• Login
Community
  • Login

Find and Replace: Multiple Replacements in Part of a String

Scheduled Pinned Locked Moved Help wanted · · · – – – · · ·
11 Posts 5 Posters 745 Views
Loading More Posts
  • Oldest to Newest
  • Newest to Oldest
  • Most Votes
Reply
  • Reply as topic
Log in to reply
This topic has been deleted. Only users with topic management privileges can see it.
  • ?
    A Former User
    last edited by Nov 9, 2020, 8:42 PM

    Hi,

    I’m using the build-in find and replace tool (CTRL+H) with case sensitivity turned on and regular expressions. I’m limited to using vanilla Notepad++ (no plugins, no python etc.).

    I have a file with sets of ID’s and strings separated by a comma structured like so:

    ID, String
    12345-01, A+A*2B+B*+A
    12345-02, A+AB+B*+AA

    I want to make the following replacements but only in the string (after the comma).
    +A* --> 1
    +A --> a
    +B* --> 2
    +B --> b
    2 --> X

    As example, “12345-01, A+A*2B+B*+A” should be changed to “12345-01, A1XB2a”.

    Now if the ID was not there the following works like a charm:
    Search for: (\+A\*)|(\+A)|(\+B\*)|(\+B)|(2)
    Replace with: (?{1}1)(?{2}a)(?{3}2)(?{4}b)(?{5}X)

    However, when the ID is present I cannot seem to find a solution that will leave the ID unchanged while making all the replacements in the string.

    Do you have any suggestions?

    T 1 Reply Last reply Nov 9, 2020, 8:49 PM Reply Quote 1
    • T
      Terry R @A Former User
      last edited by Nov 9, 2020, 8:49 PM

      @Anos said in Find and Replace: Multiple Replacements in Part of a String:

      that will leave the ID unchanged

      A quick “fix” might be to use:
      (\+A\*)|(\+A)|(\+B\*)|(\+B)|(\b2\b)
      So here the 2 must be at a "boundary. For the 2 example lines provided it does work, however 2 examples does NOT a book make! It will depend on whether the “2” in the rest of the expression is surrounded by different characters on both sides.

      Terry

      T 1 Reply Last reply Nov 9, 2020, 8:56 PM Reply Quote 1
      • T
        Terry R @Terry R
        last edited by Nov 9, 2020, 8:56 PM

        @Terry-R said in Find and Replace: Multiple Replacements in Part of a String:

        So here the 2 must be at a "boundary

        Sorry, jumped the gun slightly, it did work on 2nd example, missed that it didn’t work on the first examples. Yes it IS a bit of a poser. It will involve a bit more thought.

        Terry

        1 Reply Last reply Reply Quote 0
        • T
          Terry R
          last edited by Terry R Nov 9, 2020, 9:02 PM Nov 9, 2020, 9:01 PM

          @Terry-R said in Find and Replace: Multiple Replacements in Part of a String:

          It will involve a bit more thought.

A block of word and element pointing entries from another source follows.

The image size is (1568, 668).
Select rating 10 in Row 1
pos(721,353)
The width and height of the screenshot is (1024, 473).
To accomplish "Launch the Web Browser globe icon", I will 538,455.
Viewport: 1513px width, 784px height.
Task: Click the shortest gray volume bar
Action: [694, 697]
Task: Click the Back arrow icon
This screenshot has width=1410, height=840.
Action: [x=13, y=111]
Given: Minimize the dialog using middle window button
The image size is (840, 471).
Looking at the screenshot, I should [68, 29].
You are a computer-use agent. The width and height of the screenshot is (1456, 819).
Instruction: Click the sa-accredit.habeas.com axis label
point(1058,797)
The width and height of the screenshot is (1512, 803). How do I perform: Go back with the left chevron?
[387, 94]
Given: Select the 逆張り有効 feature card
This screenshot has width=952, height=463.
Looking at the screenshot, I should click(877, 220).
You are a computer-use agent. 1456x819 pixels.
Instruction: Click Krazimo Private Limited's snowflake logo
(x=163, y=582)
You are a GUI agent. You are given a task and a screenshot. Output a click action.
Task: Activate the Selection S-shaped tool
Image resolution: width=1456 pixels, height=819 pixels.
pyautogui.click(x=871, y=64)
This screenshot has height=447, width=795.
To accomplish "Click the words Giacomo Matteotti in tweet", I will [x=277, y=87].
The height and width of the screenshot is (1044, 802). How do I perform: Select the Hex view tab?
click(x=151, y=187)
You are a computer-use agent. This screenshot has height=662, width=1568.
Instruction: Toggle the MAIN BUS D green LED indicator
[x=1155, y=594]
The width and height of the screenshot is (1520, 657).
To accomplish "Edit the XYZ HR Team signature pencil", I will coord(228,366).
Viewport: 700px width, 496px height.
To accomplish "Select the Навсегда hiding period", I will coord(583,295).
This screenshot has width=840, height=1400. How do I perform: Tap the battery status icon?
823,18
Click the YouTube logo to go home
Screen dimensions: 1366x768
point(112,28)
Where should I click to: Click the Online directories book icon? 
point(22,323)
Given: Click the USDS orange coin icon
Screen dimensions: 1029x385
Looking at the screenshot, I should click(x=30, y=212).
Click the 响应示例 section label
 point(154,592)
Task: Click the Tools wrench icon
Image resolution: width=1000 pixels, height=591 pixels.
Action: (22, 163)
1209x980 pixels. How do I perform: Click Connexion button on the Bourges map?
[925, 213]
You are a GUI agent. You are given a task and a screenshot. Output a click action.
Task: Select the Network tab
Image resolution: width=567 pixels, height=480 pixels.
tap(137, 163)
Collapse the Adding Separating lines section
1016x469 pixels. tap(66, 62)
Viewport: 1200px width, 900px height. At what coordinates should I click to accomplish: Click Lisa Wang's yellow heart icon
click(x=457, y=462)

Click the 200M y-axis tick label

          Sorry, about that false start, I think I now have it. We have
          FW:(?-s)((\+A\*)|(\+A)|(\+B\*)|(\+B)|(2))(?!.*?,)
          RW:(?{2}1)(?{3}a)(?{4}2)(?{5}b)(?{6}X)

          So as I had to add a negative lookahead the bracket numbering all changed hence a new replace with code as well.
          So basically whenever it finds a character, so long as no , after it on the line it will be changed. As the ID is before the , nothing there should be changed.

          Terry

          PS should have paid more attention to your statement
          I want to make the following replacements but only in the string (after the comma).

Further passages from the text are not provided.